The SQL statement was supposed to do it from the first to the last join. Actually I understand that's the way things worked out in old RDMBSs.

But SQL SERVER has a powerful Query Optimizer that evaluates the possibilities to choose the best combination of tables so to optimize query performance.

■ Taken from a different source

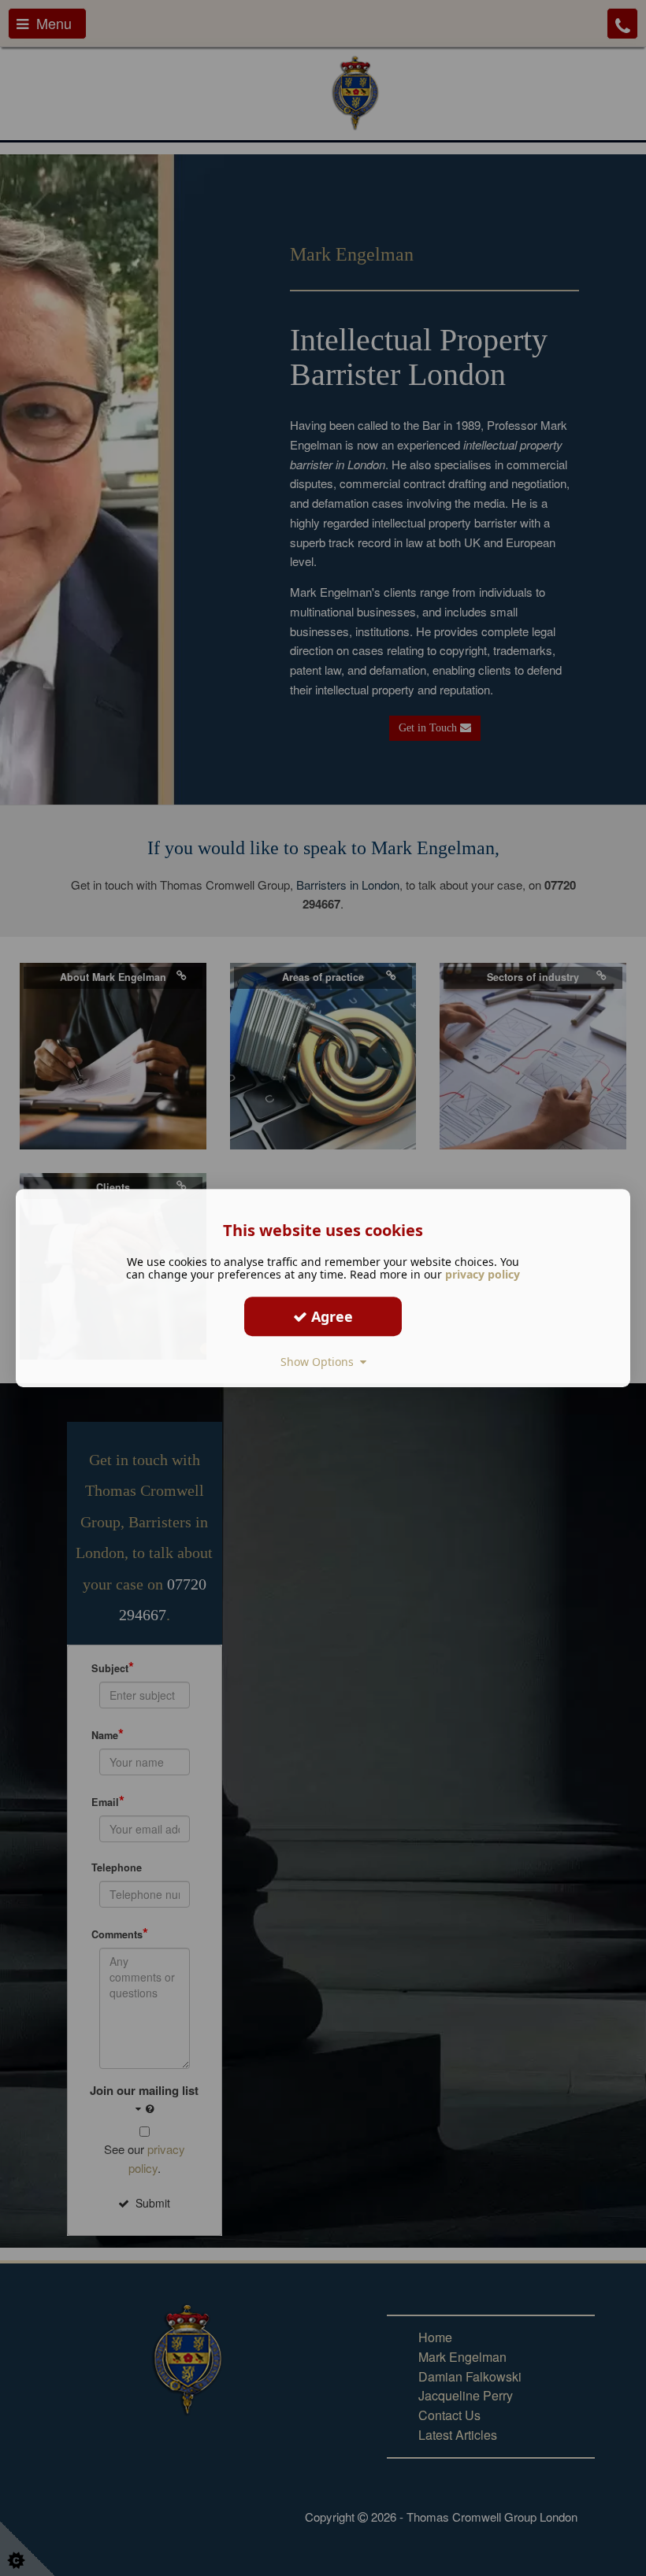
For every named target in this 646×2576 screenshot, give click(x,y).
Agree (330, 1316)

You can do yourself a simple test to check that. Try running the following queries. This is a simple query (running on ADVENTUREWORKSLT2008) written in two different forms, changing the sequence of the JOINs.

USE AdventureWorksLT2008
GO

SELECT C.CompanyName, P.Name AS Product, SUM(SD.OrderQty) AS OrderQtyTotal
FROM SALESLT.CUSTOMER C
INNER JOIN SalesLT.SalesOrderHeader SH ON SH.CustomerID = C.CUSTOMERID
INNER JOIN SalesLT.SalesOrderDetail SD ON SD.SalesOrderID = SH.SalesOrderID
INNER JOIN SalesLT.Product P ON P.ProductID = SD.ProductID
GROUP BY C.CompanyName, P.Name
GO


SELECT C.CompanyName, P.Name AS Product, SUM(SD.OrderQty) AS OrderQtyTotal
FROM SALESLT.Product P
INNER JOIN SalesLT.SalesOrderDetail SD ON P.ProductID = SD.ProductID
INNER JOIN SalesLT.SalesOrderHeader SH ON SD.SalesOrderID = SH.SalesOrderID
INNER JOIN SalesLT.Customer C ON SH.CustomerID = C.CUSTOMERID
GROUP BY C.CompanyName, P.Name
GO


If you compare the execution plan of each query, you'll see they're exactly the same (due to the work of the QUERY OPTIMIZER).